● **EXERCISE AIM**
Which lines run from the one with "This screenshot has height=184, width=335." through the end of the data? Retype them exactly, without pictures.

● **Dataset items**

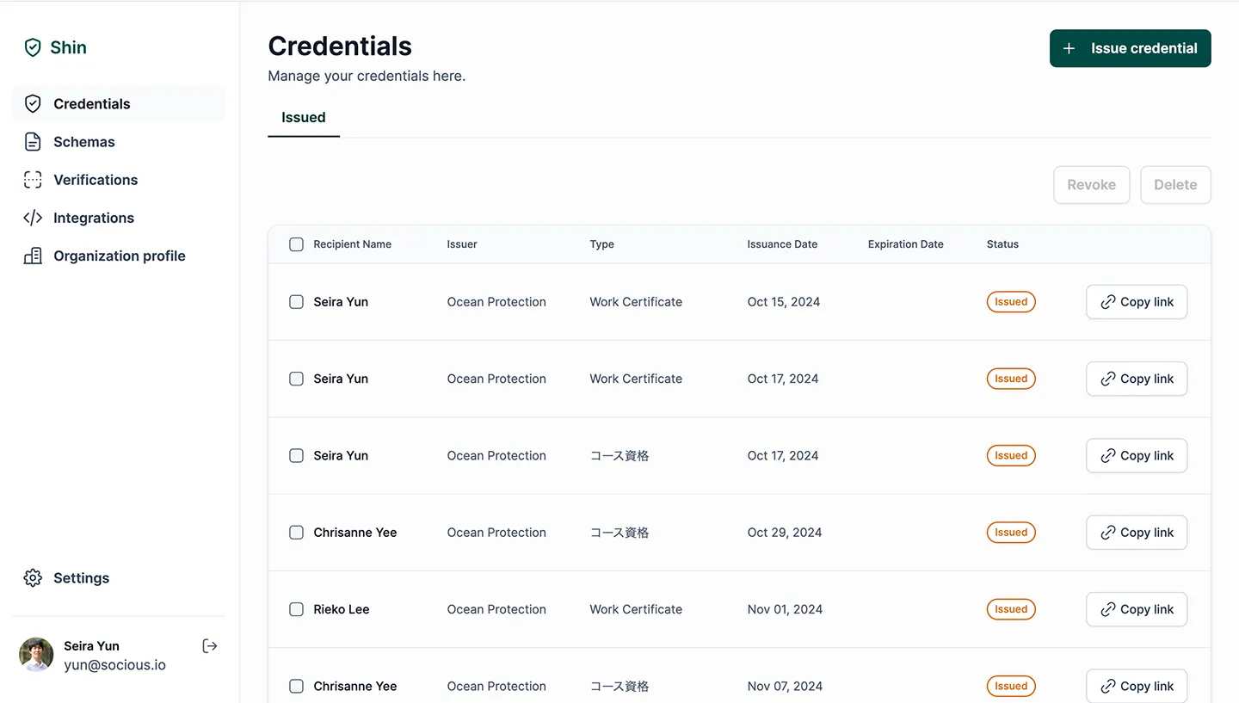This screenshot has width=1239, height=703.
Task: Click the Issued status badge on Rieko Lee's row
Action: [x=1011, y=608]
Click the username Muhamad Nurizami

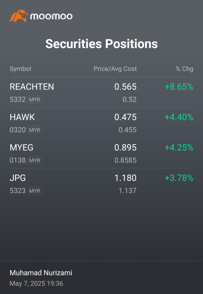pyautogui.click(x=41, y=273)
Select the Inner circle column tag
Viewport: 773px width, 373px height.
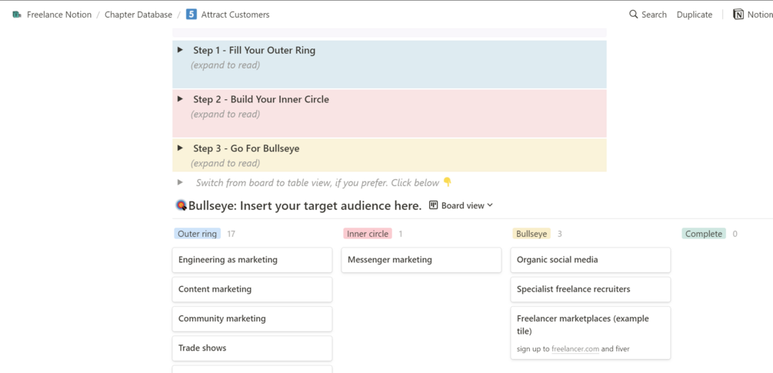pos(368,234)
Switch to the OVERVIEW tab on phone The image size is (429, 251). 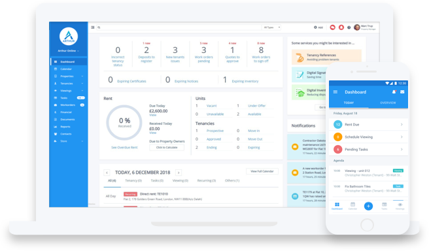388,103
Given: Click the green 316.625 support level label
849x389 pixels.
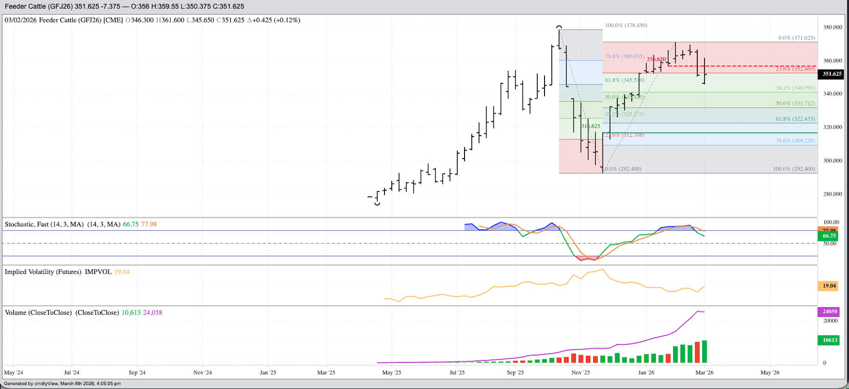Looking at the screenshot, I should click(590, 126).
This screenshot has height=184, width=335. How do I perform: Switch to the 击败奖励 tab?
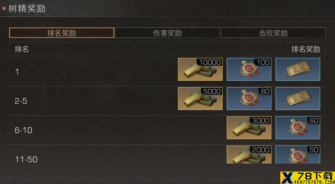[273, 33]
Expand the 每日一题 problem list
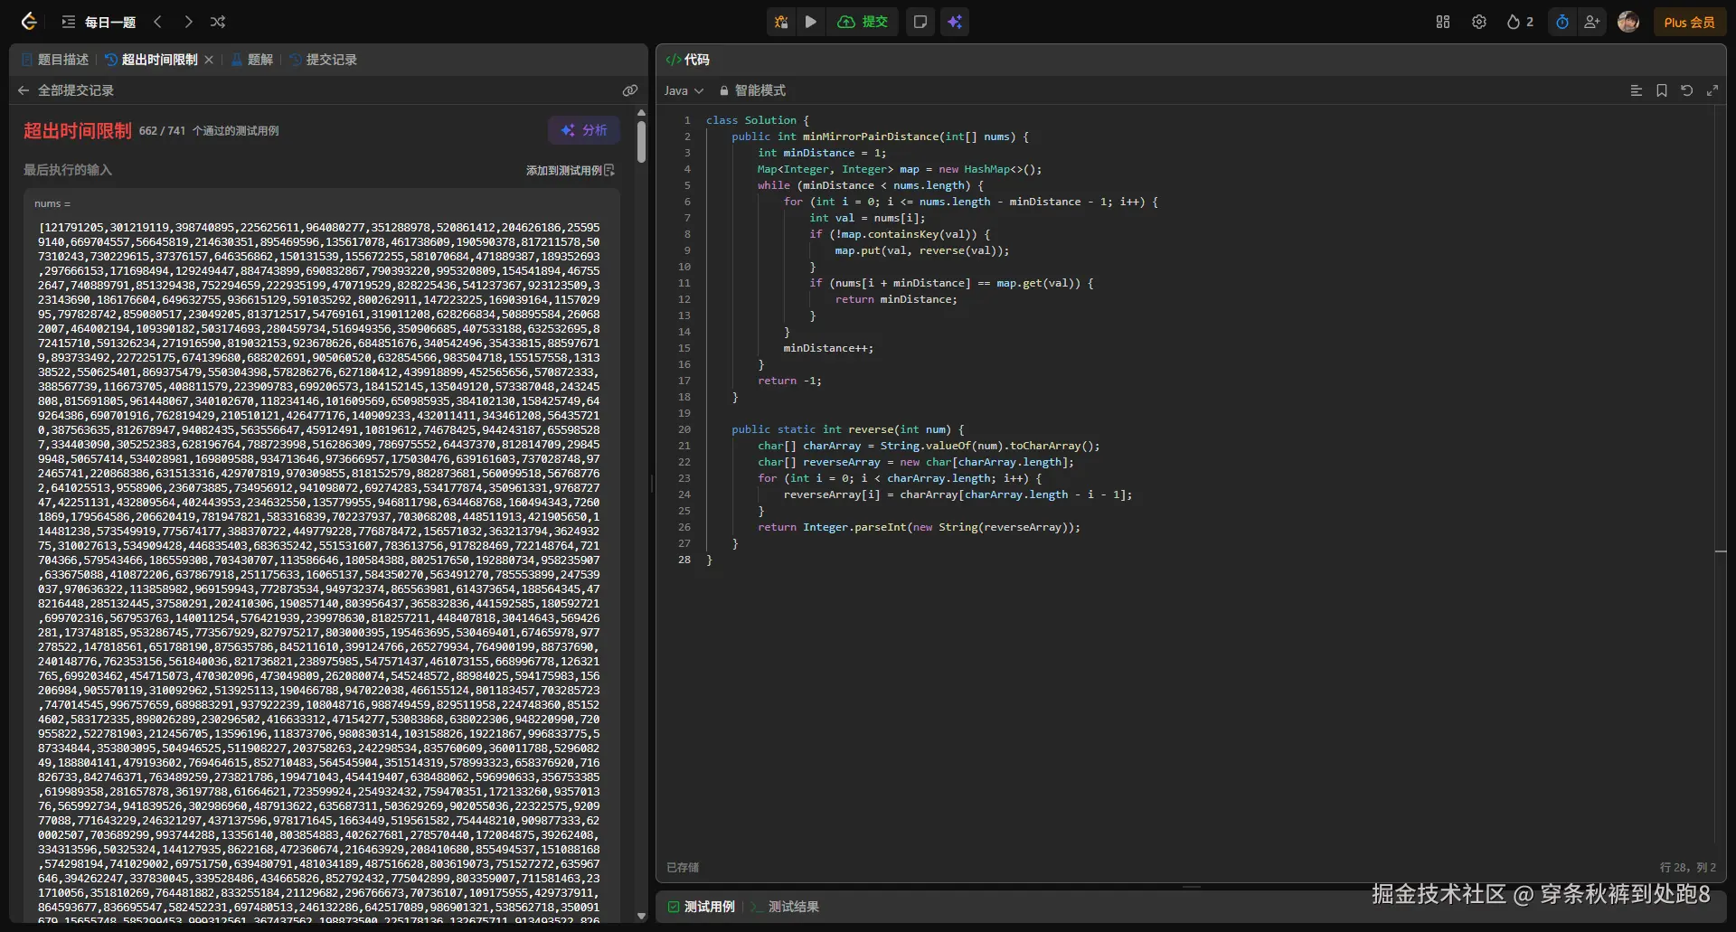The height and width of the screenshot is (932, 1736). (x=99, y=22)
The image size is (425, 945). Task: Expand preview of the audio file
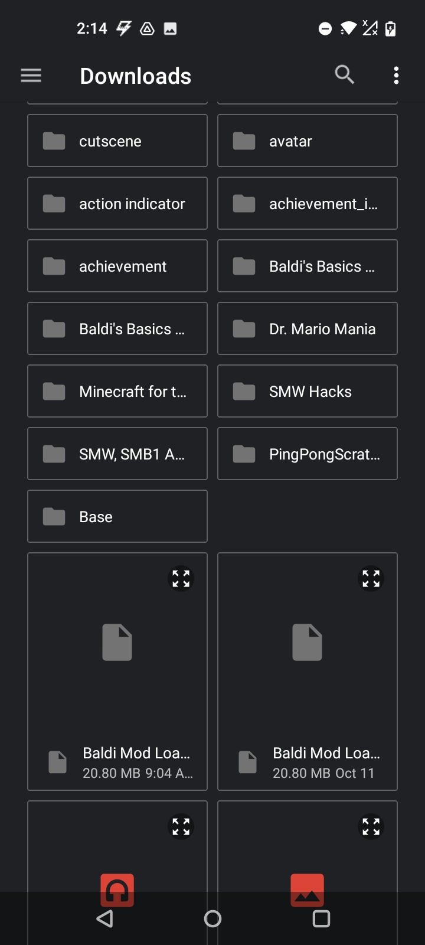point(181,827)
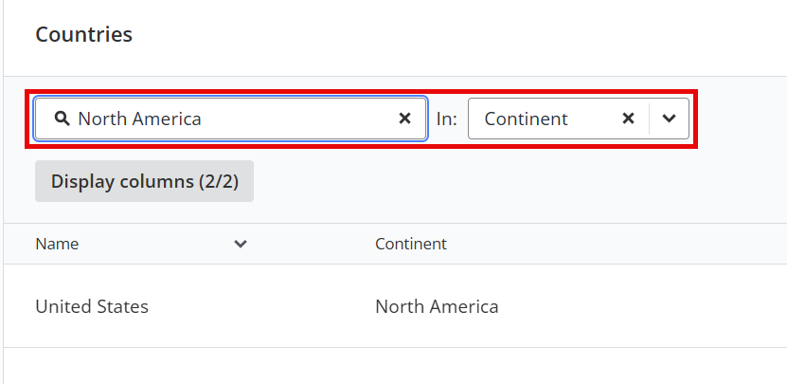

● **RESPONSE FOR THIS EXERCISE**
This screenshot has height=184, width=335. How do I perform: Switch to the 击败奖励 tab?
[273, 33]
Expand the 每日一题 problem list
The height and width of the screenshot is (932, 1736). (x=99, y=22)
The image size is (425, 945). Task: Expand preview of the audio file
point(181,827)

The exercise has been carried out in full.